By Kevin Todd Brough, M.A., MFT  |  VisionLogic & LifeScaping

Close your eyes for a moment and ask yourself: when did I last feel truly at home?

Not just physically sheltered, but deeply, unmistakably at home — the kind where your shoulders drop, your breath slows, and some quiet part of you says, here. This is where I belong.

For some, the image that comes is a specific house: the smell of a grandmother’s kitchen, the sound of a screen door, a porch light left on in the dark. For others it’s a person — a best friend who knew you before you knew yourself, a first love who saw you clearly, a mentor who reflected your worth back to you when you couldn’t yet see it. For others still, it’s a feeling of belonging to a place, a neighborhood, a community, a tribe — some landscape of people and memory in which you felt recognized, accepted, and alive.

And then something changes. Life moves. People leave. Houses are sold. Relationships dissolve. And somewhere in the middle of all that motion, the feeling of home starts to slip away — until some of us begin to wonder if we ever truly had it, or if we’re destined to move through the world like a guest in someone else’s story, never quite landing, never quite belonging.

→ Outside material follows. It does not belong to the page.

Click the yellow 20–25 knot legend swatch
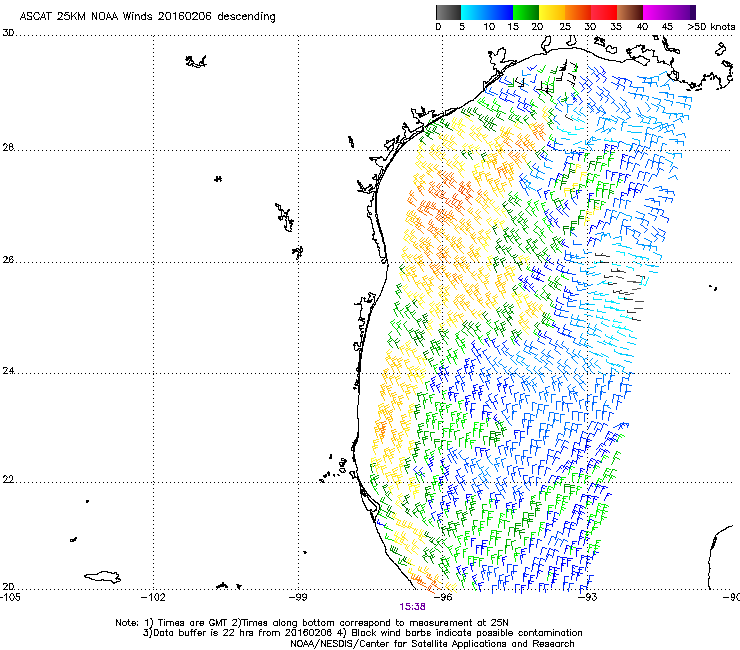Viewport: 740px width, 650px height. 552,12
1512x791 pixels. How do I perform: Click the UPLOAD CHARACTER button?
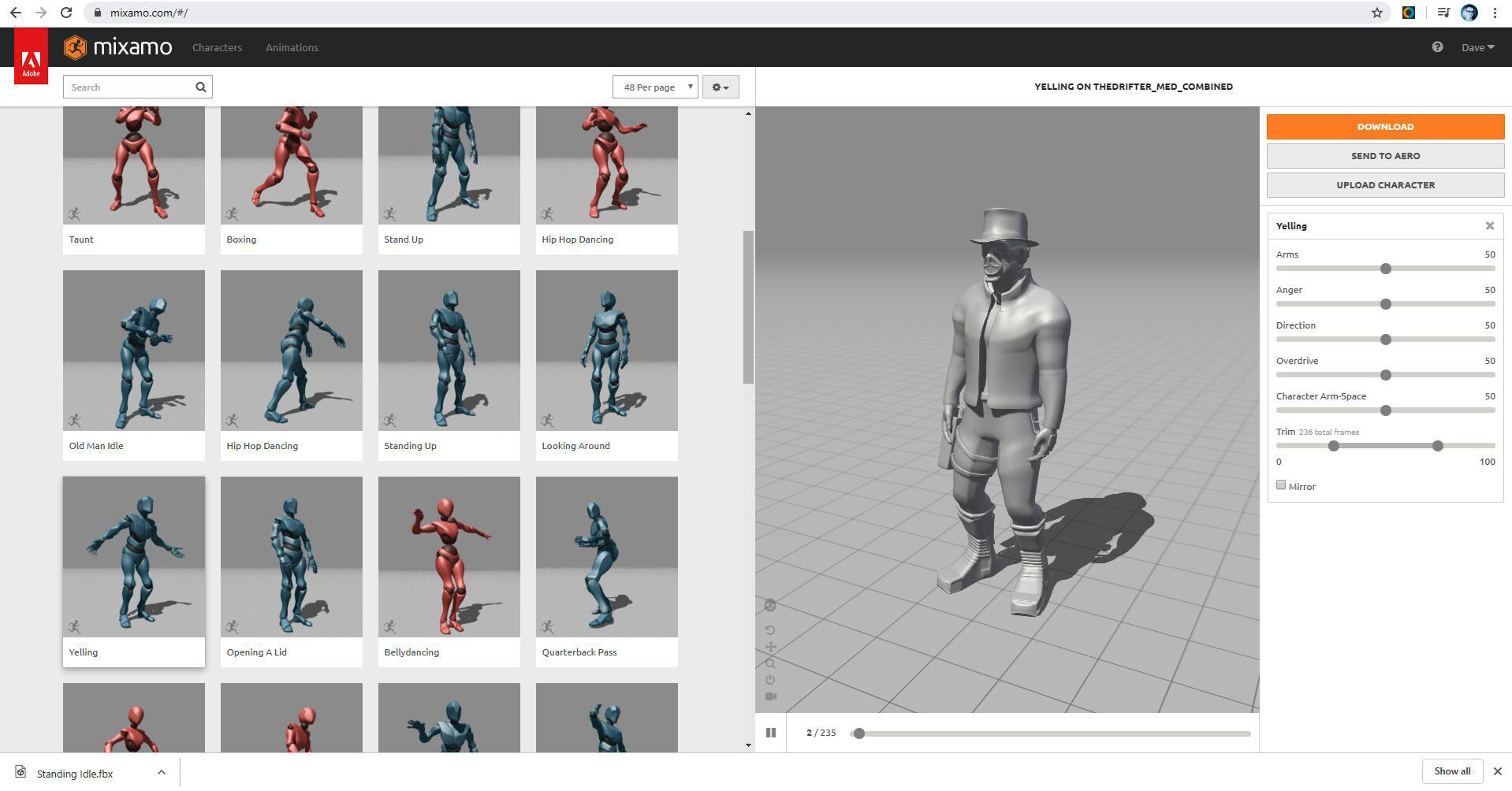1384,184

In my clinical work, this is one of the most quietly aching things I hear. Not always named so plainly, but present underneath: I don’t know where home is anymore. I feel like a stranger in my own life.

This article is for anyone who has ever felt that way — and for anyone who is ready to discover that home is not something you lost. It’s something you can build, from the inside out, and carry with you everywhere you go.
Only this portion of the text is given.